***** RECORDS *****
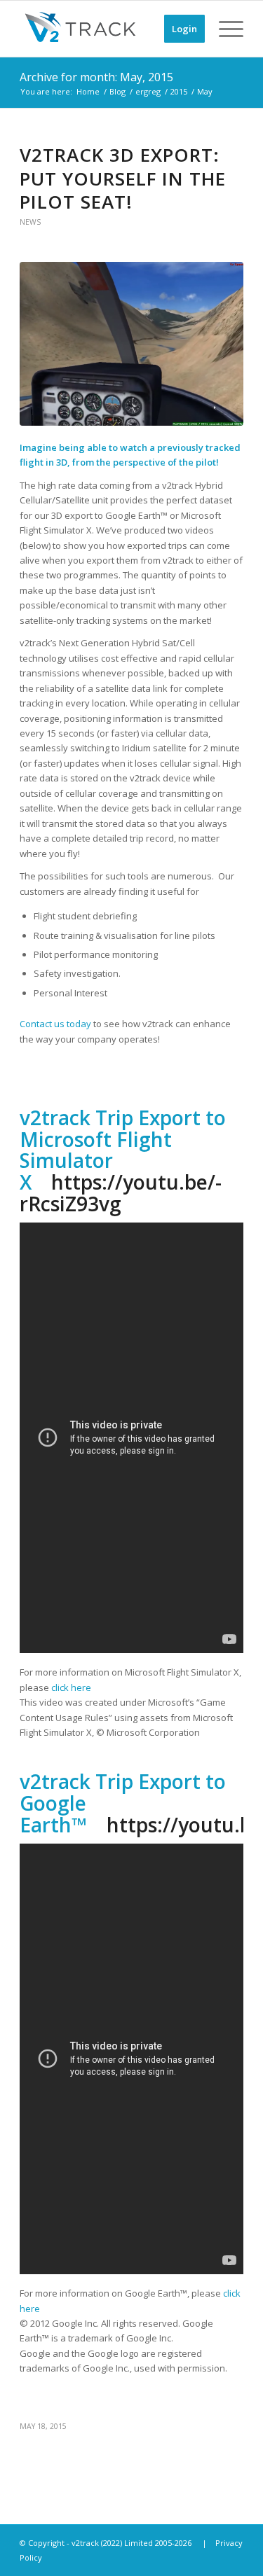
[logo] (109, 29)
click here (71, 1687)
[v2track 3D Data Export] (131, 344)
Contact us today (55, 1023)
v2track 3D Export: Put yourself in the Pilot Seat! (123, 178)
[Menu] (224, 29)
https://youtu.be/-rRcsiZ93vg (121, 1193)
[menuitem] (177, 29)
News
*****
REQUIREMENT: Pictures should be skipped, and the records retyped word for word.

RESPONSE TO THIS TASK:
[logo] (109, 29)
click here (71, 1687)
[v2track 3D Data Export] (131, 344)
Contact us today (55, 1023)
v2track 3D Export: Put yourself in the Pilot Seat! (123, 178)
[Menu] (224, 29)
https://youtu.be/-rRcsiZ93vg (121, 1193)
[menuitem] (177, 29)
News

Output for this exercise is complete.